Janja causa saia justa em reunião com Xi Jinping ao criticar TikTok
Primeira-dama surpreende delegação ao acusar algoritmo da plataforma de favorecer a direita; presidente chinês reage com frieza e lembra que Brasil pode regular ou até banir o app
O que era para ser um encontro diplomático alinhado e protocolar entre as comitivas de Brasil e China acabou ganhando um momento inusitado — e constrangedor. Durante uma reunião com o presidente Xi Jinping, a primeira-dama Janja da Silva tomou a palavra, sem aviso prévio, para fazer duras críticas ao TikTok, a rede social chinesa que domina as telas dos jovens no mundo todo.
Segundo integrantes da comitiva brasileira, Janja afirmou que o algoritmo da plataforma favorece conteúdos da extrema direita no Brasil, o que, para ela, representa uma ameaça à democracia e à formação crítica da juventude. A fala surpreendeu os presentes, já que não havia espaço previsto para intervenções naquele momento — especialmente com temas tão delicados.
A reação de Xi Jinping foi diplomática, mas firme. Ele respondeu que o Brasil tem autonomia para regular — ou até banir — a plataforma, se julgar necessário. A resposta foi interpretada como um recado direto: a crítica à rede social não seria tratada como problema do governo chinês, mas como uma questão interna brasileira.

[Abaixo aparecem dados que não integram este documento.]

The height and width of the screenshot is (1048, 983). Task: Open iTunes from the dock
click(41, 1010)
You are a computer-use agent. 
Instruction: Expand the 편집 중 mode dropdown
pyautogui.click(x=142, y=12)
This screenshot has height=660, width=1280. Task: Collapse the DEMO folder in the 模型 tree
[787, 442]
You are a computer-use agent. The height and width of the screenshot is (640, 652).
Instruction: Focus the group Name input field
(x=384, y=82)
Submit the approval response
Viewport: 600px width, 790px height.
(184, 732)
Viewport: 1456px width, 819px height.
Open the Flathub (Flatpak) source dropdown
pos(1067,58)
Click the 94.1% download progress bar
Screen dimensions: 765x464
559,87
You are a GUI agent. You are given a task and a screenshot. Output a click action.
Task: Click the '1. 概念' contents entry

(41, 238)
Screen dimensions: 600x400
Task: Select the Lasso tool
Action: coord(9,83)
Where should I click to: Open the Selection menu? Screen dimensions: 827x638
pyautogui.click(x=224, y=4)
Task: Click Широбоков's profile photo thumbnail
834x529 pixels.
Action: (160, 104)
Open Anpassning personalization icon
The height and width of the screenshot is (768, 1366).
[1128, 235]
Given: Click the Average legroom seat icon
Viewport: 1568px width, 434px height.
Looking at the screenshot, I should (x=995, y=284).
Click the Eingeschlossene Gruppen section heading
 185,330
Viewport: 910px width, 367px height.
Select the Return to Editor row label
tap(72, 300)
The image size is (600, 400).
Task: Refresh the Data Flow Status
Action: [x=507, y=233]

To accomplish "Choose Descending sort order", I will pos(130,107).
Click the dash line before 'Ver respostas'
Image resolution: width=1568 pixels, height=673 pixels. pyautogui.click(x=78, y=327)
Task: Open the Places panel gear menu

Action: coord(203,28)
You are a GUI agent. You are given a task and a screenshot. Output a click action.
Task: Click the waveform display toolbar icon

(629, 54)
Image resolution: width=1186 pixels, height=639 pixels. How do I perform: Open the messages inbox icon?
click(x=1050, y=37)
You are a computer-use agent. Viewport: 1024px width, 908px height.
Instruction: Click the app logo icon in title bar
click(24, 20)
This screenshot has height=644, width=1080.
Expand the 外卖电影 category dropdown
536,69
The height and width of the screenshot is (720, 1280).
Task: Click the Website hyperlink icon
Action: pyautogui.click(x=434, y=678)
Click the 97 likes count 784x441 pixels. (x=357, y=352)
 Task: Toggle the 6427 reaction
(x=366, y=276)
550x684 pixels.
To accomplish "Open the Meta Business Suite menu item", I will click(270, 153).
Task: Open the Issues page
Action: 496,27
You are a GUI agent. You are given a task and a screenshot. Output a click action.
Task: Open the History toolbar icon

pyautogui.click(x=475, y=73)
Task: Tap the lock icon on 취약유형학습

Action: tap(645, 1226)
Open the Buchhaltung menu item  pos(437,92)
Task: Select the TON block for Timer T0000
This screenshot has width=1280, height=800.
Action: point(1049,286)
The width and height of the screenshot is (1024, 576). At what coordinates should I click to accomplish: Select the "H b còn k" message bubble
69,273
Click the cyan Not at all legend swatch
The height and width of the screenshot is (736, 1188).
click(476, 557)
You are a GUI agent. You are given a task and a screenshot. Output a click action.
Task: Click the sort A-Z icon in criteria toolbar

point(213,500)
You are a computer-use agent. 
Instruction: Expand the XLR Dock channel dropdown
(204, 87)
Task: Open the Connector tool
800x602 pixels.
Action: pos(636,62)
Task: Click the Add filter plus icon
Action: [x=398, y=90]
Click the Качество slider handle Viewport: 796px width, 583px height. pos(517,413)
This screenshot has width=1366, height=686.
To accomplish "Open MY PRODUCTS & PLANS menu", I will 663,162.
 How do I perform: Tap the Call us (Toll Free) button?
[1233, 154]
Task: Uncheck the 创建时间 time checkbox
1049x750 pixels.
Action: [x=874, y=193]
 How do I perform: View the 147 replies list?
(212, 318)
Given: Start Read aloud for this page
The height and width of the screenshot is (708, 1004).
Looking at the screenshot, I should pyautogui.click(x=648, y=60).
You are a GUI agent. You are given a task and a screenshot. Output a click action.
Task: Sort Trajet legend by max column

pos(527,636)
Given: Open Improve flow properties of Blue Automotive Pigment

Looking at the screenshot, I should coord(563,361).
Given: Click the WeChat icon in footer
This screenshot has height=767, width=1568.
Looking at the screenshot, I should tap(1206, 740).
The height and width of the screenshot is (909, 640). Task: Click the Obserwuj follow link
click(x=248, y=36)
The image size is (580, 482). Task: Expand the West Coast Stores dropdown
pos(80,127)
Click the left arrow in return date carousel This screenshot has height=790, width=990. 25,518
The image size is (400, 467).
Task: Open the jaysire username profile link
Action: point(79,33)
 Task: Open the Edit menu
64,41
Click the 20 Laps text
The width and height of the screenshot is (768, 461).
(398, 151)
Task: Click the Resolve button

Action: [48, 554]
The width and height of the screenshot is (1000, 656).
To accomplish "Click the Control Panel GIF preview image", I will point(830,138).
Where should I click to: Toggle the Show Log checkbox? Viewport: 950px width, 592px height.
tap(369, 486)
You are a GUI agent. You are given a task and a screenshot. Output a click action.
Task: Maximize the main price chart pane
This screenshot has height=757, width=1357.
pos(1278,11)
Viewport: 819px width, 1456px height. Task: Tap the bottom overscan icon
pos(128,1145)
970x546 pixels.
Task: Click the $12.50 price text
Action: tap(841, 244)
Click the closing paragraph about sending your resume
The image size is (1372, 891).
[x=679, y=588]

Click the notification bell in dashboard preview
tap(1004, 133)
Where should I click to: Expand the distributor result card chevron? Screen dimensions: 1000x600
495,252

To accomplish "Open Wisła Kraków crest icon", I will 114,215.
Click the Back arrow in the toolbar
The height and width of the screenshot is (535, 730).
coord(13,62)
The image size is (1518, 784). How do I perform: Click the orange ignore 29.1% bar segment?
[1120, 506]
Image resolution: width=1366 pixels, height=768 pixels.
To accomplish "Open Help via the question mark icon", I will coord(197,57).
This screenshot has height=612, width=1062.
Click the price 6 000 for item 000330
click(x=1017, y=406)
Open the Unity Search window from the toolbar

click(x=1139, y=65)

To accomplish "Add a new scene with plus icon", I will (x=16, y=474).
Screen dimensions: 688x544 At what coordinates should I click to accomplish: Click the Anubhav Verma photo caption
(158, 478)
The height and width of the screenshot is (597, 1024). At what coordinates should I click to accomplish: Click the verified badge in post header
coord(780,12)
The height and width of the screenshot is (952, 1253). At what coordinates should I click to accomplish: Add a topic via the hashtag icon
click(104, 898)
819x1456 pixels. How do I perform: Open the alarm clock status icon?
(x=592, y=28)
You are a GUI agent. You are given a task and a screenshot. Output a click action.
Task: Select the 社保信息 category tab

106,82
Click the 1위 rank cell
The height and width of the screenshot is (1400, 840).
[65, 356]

O desconforto ficou evidente entre os diplomatas. Um ministro classificou o episódio como “sem propósito e totalmente deslocado do contexto”. Outro membro da comitiva disse que o comentário foi visto como “descortês” e pode ter deixado marcas negativas em uma viagem que, até então, vinha sendo considerada um sucesso.
A primeira-dama chinesa, Peng Liyuan, também teria demonstrado incômodo com a postura de Janja, o que adicionou mais tensão ao episódio. O TikTok, vale lembrar, está no centro de uma disputa internacional — especialmente nos Estados Unidos, onde se discute a possibilidade de forçar sua venda a empresas americanas, gerando atritos com Pequim.
A assessoria de Janja não se pronunciou até o momento. Enquanto isso, diplomatas brasileiros tentam minimizar os efeitos do incidente para não ofuscar os avanços conquistados durante a visita de Lula à China.